You’re value on this game will vary, depending on the reason you bought it. If you’re new to Counter-Strike, it’ll be impossible to spend less than 50 hours on this game. Retailing at $29.95 at most stores, that’s a good deal. If you are a Counter-Strike veteran and just wanted to check this out, prepare for disappointment. The one-player plot game is fairly plain and easy, and the computer bots are good for bots, but will never be able to match other people in interesting play and unpredictability. If you are a Counter-Strike player looking for a good bot program to practice on, then it’s a decent buy. The bots aren’t the same as humans, but they are good target practice. It can be pretty frustrating to improve in the original game when you die first every round.
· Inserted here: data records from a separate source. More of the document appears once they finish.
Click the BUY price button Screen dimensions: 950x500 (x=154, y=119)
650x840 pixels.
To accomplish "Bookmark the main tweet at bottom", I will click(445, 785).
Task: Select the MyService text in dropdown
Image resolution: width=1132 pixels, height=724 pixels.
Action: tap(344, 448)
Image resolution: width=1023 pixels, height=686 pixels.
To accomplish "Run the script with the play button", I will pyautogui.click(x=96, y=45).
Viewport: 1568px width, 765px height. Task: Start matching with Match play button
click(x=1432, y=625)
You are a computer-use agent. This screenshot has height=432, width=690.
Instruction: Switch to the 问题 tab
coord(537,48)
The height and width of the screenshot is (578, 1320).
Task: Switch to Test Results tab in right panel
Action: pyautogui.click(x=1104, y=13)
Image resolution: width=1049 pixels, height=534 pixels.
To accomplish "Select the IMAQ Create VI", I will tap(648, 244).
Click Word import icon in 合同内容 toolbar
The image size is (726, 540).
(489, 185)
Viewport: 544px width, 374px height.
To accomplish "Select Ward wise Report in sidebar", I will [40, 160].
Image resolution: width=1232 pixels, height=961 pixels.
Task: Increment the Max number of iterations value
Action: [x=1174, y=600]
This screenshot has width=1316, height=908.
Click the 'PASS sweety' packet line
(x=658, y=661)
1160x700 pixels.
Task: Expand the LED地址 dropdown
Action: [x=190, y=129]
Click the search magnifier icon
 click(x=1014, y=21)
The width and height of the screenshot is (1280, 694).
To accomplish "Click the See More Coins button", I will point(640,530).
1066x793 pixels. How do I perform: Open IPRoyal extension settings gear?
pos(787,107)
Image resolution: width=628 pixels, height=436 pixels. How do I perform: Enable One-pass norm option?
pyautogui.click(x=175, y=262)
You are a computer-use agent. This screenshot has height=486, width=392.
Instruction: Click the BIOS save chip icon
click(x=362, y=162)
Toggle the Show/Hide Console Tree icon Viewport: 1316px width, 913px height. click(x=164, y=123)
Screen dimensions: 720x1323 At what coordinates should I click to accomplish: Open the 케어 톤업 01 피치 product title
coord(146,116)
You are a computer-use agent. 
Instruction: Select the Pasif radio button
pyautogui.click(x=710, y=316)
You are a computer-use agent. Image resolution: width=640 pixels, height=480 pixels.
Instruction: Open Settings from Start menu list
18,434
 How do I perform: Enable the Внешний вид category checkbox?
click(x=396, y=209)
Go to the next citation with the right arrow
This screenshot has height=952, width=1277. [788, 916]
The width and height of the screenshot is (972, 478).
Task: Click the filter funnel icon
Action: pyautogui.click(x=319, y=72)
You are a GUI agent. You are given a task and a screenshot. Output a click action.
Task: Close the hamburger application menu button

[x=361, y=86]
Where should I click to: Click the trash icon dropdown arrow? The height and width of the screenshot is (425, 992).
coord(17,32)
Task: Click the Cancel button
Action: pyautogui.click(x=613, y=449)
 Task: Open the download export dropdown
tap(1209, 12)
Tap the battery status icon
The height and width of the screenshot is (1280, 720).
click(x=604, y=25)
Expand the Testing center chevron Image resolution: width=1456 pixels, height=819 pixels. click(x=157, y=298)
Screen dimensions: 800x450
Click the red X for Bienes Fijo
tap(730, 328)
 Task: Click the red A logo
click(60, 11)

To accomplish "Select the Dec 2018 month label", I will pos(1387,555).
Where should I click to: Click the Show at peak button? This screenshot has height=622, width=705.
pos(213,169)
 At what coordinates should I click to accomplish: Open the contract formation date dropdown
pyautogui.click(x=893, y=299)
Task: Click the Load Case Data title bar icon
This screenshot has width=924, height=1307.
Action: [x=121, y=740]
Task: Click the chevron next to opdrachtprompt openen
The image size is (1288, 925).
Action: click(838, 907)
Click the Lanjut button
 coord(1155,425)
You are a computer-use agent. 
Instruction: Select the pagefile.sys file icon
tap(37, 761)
Whether you love this game or you hate it, some props are due to Sierra for attempting to make a one-player game from a multiplayer game. That’s a first, and daunting task. If you’re not a hard-core Counter-Strike player, Condition Zero is definitely worth a look. Veterans will probably want to stick with what they've already got.
A Note on Steam
Steam is a program that is a new concept in gaming, especially online gaming. When you install Counter-Strike: Condition Zero, Steam will automatically be installed. Steam is a game-management windows-based program that provides a central location to buy or download games and patches, and a means to manage security on their games. When you buy a game from the family of Half-Life mods, such as: Half-Life, Counter-Strike, Team Fortress Classic, Day of Defeat, or Counter-Strike: Condition Zero, it comes with the now-familiar CD-Key. All but the last can be downloaded for free if you purchase any of the others, but Steam will manage your account through your Steam ID.
When you next play a game, Steam will automatically update it with the latest patches and fixes. Steam also comes with a “Friends” network that is basically an instant messaging program for Steam users. Some people with unusual configurations on their computer have had technical difficulties with Steam. If there are any problems, the Steam-forums are available at: www.steampowered.com.